What is expected - Convert the lines from the one containing "astronaut avatar image" through the one containing "click(1310, 839)" into a Markdown table with two columns, No. and Line, giving each line a row number and leaving out blank lines.

Material to process -
━━━━━━━━━━

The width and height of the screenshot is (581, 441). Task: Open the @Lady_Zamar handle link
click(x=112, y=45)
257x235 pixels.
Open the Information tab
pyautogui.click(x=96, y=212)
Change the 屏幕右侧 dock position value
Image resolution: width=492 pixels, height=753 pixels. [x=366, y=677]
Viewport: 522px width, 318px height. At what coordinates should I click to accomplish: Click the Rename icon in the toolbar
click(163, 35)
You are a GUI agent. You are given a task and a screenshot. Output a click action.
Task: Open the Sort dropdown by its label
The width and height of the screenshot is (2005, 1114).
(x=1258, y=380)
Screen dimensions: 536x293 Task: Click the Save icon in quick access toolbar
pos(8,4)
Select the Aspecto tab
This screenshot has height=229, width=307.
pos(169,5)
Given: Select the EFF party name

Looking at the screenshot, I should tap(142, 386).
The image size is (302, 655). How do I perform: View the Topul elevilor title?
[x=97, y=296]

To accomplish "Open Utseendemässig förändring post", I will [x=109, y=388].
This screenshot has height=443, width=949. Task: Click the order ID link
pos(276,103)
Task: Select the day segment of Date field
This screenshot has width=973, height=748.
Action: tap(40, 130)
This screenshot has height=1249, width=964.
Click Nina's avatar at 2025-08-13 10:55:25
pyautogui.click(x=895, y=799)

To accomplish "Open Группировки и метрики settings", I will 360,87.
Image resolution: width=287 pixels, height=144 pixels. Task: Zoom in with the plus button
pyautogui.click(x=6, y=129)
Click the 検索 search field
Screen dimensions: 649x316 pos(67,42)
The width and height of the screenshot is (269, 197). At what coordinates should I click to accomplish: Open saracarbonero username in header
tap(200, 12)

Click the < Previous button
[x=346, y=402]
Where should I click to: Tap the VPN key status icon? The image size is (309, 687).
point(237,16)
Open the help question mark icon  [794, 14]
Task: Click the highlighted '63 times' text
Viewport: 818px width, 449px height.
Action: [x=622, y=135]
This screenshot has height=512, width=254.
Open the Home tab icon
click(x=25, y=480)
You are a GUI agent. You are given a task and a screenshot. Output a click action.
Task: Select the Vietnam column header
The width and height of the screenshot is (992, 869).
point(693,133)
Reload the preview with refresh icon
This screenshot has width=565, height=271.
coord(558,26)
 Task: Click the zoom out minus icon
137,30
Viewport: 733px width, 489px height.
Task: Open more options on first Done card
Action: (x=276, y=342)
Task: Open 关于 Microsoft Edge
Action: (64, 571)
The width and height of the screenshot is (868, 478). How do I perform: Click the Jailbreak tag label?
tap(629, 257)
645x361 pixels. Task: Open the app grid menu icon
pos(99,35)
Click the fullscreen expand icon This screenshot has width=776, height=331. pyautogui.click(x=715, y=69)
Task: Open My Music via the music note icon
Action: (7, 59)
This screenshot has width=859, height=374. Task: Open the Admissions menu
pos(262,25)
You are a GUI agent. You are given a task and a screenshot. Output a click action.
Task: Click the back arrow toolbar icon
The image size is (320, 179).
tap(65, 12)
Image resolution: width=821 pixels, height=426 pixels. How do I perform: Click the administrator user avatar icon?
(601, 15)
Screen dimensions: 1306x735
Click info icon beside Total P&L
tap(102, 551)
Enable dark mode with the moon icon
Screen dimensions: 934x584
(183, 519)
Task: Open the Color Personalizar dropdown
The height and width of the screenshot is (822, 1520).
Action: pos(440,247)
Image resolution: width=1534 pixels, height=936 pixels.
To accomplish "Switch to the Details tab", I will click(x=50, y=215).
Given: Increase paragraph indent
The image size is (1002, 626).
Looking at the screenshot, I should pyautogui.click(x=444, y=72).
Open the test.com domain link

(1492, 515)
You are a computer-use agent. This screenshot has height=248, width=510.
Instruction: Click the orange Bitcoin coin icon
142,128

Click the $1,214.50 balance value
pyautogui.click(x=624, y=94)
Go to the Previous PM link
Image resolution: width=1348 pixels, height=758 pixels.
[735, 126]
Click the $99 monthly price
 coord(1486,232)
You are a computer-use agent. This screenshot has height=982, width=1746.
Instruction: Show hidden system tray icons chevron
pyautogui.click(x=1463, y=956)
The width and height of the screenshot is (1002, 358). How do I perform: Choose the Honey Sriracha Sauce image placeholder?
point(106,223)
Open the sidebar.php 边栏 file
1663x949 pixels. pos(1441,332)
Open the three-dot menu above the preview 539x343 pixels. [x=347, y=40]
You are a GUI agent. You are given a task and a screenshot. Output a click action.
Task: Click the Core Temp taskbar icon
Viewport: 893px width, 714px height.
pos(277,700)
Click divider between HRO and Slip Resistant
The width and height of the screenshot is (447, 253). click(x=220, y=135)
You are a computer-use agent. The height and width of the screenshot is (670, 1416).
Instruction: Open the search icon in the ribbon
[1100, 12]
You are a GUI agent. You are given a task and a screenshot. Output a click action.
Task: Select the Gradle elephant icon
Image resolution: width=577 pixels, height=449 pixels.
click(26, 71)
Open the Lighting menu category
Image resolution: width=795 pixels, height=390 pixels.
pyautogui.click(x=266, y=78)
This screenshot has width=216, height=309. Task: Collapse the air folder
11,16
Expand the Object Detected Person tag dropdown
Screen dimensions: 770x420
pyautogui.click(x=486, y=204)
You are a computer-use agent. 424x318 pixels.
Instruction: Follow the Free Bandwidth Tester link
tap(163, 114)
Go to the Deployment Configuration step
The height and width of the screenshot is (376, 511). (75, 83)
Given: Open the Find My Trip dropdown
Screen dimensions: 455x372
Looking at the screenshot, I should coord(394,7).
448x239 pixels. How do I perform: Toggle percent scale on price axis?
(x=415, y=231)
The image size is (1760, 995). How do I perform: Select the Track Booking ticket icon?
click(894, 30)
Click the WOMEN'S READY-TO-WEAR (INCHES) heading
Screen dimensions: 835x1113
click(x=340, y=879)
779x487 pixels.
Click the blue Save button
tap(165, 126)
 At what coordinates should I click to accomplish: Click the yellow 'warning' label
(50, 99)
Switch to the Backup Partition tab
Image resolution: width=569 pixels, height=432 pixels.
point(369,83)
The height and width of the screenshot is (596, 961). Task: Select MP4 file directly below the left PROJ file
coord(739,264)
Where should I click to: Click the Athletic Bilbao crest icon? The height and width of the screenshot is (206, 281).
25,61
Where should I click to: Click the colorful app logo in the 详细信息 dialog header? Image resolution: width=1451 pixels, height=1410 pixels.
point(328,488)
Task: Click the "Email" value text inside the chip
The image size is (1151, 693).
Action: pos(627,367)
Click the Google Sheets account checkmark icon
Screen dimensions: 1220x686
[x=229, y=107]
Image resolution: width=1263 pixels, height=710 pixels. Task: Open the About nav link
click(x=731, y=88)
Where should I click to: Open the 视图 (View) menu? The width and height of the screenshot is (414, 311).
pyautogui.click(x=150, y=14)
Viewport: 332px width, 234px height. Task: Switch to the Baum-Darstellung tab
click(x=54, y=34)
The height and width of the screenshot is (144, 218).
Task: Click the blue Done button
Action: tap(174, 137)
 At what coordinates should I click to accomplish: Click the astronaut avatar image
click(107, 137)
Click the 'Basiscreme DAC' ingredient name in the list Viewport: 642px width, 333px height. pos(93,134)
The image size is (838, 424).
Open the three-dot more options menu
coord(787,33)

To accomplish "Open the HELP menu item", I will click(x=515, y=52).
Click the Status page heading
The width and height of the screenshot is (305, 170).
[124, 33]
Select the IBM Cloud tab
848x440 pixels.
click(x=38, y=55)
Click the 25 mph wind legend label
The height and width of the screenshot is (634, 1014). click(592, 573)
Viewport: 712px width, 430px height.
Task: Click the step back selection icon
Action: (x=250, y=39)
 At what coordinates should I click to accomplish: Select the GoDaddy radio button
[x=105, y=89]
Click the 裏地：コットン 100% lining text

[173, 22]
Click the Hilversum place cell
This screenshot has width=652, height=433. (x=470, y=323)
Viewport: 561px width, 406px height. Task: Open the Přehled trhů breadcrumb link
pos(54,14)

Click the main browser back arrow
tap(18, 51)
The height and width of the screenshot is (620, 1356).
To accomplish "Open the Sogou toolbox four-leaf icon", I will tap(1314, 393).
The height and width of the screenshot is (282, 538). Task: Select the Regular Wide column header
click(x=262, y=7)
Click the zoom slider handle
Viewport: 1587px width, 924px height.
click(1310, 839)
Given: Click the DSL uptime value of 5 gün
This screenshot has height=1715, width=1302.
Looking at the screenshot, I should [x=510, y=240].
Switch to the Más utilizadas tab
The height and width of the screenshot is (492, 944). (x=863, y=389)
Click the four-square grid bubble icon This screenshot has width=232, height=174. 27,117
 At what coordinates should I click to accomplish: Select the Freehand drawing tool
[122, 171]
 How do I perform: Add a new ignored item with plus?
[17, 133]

━━━━━━━━━━

Result of the task -
| No. | Line |
|---|---|
| 1 |  At what coordinates should I click to accomplish: Click the astronaut avatar image |
| 2 | click(107, 137) |
| 3 | Click the 'Basiscreme DAC' ingredient name in the list Viewport: 642px width, 333px height. pos(93,134) |
| 4 | The image size is (838, 424). |
| 5 | Open the three-dot more options menu |
| 6 | coord(787,33) |
| 7 | To accomplish "Open the HELP menu item", I will click(x=515, y=52). |
| 8 | Click the Status page heading |
| 9 | The width and height of the screenshot is (305, 170). |
| 10 | [124, 33] |
| 11 | Select the IBM Cloud tab |
| 12 | 848x440 pixels. |
| 13 | click(x=38, y=55) |
| 14 | Click the 25 mph wind legend label |
| 15 | The height and width of the screenshot is (634, 1014). click(592, 573) |
| 16 | Viewport: 712px width, 430px height. |
| 17 | Task: Click the step back selection icon |
| 18 | Action: (x=250, y=39) |
| 19 |  At what coordinates should I click to accomplish: Select the GoDaddy radio button |
| 20 | [x=105, y=89] |
| 21 | Click the 裏地：コットン 100% lining text |
| 22 | [173, 22] |
| 23 | Click the Hilversum place cell |
| 24 | This screenshot has width=652, height=433. (x=470, y=323) |
| 25 | Viewport: 561px width, 406px height. Task: Open the Přehled trhů breadcrumb link |
| 26 | pos(54,14) |
| 27 | Click the main browser back arrow |
| 28 | tap(18, 51) |
| 29 | The height and width of the screenshot is (620, 1356). |
| 30 | To accomplish "Open the Sogou toolbox four-leaf icon", I will tap(1314, 393). |
| 31 | The height and width of the screenshot is (282, 538). Task: Select the Regular Wide column header |
| 32 | click(x=262, y=7) |
| 33 | Click the zoom slider handle |
| 34 | Viewport: 1587px width, 924px height. |
| 35 | click(1310, 839) |